• _Work instructions_:
With the string "legend" as the filter, copy each matching line from the records.
*** Opening of Material to process ***
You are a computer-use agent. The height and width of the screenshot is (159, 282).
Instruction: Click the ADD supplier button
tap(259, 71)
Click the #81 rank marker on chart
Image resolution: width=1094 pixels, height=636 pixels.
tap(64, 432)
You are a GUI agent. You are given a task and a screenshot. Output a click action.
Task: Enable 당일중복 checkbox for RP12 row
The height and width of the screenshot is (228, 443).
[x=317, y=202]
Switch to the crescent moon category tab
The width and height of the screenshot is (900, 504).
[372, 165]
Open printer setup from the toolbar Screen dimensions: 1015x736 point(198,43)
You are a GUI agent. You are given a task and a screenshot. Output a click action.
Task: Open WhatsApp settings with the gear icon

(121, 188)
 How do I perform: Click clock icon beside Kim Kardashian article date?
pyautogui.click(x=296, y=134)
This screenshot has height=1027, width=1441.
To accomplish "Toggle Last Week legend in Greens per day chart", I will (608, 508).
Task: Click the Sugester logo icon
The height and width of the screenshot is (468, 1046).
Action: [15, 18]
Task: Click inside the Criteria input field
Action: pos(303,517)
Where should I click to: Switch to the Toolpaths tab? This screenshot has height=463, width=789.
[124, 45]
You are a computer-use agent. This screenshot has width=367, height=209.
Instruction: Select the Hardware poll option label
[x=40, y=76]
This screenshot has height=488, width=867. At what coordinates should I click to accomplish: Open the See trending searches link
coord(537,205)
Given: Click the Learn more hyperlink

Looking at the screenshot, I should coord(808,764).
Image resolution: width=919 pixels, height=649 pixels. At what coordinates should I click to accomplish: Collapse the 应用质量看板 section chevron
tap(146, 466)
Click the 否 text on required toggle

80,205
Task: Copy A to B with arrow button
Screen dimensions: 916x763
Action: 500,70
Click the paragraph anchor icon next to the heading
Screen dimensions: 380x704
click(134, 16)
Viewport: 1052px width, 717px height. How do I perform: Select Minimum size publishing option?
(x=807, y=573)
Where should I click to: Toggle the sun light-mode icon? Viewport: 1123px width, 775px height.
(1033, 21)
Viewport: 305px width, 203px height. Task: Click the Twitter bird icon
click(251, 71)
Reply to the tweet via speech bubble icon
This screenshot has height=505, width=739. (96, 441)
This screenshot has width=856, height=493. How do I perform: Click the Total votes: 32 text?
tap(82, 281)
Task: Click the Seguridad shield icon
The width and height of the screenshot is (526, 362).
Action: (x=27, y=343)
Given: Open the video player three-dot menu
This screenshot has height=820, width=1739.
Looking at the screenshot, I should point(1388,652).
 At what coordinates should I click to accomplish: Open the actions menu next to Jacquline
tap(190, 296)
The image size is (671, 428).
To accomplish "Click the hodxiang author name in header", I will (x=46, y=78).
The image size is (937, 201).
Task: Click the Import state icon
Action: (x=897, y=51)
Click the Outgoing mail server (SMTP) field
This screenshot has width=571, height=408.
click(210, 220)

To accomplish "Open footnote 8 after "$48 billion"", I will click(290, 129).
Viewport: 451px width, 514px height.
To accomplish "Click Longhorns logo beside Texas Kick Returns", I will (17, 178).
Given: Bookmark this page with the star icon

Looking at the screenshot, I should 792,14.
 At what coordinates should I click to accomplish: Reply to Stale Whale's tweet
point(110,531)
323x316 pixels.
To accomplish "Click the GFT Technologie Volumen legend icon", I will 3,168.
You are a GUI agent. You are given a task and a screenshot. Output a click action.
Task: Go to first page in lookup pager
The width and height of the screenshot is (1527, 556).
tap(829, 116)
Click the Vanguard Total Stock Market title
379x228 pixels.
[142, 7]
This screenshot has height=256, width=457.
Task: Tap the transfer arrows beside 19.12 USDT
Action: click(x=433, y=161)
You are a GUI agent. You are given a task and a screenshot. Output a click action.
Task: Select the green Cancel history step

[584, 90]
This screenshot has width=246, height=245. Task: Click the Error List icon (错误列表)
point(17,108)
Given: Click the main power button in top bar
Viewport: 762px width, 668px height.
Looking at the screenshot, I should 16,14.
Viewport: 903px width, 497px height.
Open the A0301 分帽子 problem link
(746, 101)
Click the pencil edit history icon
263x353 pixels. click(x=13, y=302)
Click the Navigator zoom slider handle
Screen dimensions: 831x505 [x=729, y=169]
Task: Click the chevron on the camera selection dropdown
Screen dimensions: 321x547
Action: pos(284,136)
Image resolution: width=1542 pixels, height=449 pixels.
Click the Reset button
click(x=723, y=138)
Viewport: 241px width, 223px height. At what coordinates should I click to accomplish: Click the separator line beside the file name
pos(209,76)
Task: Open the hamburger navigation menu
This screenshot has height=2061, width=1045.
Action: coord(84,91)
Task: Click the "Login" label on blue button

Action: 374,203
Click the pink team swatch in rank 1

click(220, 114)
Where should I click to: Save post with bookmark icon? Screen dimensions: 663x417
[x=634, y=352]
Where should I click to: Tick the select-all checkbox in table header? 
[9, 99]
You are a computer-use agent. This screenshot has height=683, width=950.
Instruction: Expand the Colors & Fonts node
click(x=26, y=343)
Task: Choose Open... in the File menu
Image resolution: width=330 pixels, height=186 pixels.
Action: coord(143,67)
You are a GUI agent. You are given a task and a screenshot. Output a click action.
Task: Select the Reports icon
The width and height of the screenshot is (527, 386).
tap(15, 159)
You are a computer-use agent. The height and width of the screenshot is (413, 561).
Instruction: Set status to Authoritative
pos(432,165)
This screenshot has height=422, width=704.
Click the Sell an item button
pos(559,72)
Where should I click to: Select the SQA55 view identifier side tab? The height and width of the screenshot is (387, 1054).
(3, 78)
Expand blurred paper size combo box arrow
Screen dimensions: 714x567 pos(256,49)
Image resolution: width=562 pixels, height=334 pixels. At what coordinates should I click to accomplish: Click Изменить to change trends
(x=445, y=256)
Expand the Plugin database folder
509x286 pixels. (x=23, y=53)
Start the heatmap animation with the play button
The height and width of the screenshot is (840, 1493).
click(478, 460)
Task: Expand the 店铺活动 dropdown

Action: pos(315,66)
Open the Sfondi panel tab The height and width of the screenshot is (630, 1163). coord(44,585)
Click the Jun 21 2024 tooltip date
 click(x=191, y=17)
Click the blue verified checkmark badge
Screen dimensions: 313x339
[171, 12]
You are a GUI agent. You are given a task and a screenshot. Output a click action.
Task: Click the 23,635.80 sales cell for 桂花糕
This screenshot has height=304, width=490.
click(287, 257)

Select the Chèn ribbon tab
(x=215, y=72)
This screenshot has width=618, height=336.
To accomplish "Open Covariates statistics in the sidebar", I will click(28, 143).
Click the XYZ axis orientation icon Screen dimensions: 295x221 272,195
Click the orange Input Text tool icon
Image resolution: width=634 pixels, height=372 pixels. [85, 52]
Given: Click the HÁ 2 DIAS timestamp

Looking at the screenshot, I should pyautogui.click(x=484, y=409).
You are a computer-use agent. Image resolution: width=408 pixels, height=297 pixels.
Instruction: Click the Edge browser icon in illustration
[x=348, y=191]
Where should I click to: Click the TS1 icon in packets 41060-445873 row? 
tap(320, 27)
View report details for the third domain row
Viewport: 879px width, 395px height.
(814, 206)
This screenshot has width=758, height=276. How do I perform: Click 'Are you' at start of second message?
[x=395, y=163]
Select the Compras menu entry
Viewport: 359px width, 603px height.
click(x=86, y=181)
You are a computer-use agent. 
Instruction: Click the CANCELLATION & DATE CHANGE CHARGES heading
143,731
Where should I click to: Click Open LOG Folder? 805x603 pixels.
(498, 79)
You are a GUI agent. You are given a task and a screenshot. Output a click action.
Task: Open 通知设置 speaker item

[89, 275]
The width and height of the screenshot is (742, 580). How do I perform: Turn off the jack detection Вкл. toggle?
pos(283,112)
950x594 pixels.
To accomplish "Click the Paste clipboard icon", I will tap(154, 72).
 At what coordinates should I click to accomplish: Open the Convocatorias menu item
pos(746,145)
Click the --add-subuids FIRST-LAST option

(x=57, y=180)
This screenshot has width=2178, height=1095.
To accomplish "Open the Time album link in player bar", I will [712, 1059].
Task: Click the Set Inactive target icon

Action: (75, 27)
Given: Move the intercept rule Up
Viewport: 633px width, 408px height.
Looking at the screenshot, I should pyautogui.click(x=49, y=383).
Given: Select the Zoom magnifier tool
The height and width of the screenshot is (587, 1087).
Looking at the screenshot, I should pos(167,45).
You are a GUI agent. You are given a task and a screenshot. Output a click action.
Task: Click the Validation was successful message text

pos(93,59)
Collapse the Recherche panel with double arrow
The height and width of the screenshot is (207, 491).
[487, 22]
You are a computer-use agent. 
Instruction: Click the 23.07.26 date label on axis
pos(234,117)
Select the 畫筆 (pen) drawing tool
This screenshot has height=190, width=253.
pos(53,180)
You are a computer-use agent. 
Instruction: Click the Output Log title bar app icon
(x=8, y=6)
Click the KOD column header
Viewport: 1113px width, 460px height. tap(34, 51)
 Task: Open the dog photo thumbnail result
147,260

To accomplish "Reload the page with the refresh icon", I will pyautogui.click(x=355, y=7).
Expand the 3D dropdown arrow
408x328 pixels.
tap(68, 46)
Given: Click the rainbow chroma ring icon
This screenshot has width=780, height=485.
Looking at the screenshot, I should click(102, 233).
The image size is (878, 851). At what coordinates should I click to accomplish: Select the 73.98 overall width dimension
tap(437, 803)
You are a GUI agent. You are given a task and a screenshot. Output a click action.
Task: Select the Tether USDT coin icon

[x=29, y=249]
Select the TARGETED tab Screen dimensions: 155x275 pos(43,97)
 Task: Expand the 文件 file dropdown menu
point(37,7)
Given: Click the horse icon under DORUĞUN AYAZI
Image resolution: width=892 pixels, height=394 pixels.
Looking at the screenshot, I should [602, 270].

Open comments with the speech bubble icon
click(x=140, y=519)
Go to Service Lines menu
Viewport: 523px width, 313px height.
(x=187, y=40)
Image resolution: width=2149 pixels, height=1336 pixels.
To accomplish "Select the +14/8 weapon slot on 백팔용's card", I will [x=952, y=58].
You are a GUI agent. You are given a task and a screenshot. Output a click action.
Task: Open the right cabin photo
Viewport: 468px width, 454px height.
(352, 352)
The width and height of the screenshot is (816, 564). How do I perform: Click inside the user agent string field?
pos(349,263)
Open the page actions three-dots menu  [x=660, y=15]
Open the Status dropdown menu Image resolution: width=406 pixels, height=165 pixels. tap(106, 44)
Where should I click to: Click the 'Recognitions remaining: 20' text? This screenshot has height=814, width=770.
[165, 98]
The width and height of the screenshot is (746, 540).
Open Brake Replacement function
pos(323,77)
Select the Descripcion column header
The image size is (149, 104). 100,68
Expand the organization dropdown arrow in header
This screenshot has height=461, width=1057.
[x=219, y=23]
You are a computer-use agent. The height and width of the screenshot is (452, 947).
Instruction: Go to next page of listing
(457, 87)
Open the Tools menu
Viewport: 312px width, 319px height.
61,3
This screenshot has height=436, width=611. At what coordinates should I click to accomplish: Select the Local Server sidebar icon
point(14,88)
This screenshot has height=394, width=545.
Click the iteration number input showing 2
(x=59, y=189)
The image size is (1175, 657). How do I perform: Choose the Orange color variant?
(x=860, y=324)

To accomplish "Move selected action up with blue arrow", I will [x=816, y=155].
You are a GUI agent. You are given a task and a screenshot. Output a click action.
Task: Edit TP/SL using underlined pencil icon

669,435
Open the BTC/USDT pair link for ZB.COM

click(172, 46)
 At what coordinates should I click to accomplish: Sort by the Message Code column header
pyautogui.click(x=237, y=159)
*** Close of Material to process ***
• _The answer_:
To accomplish "Toggle Last Week legend in Greens per day chart", I will (608, 508).
To accomplish "Click the GFT Technologie Volumen legend icon", I will 3,168.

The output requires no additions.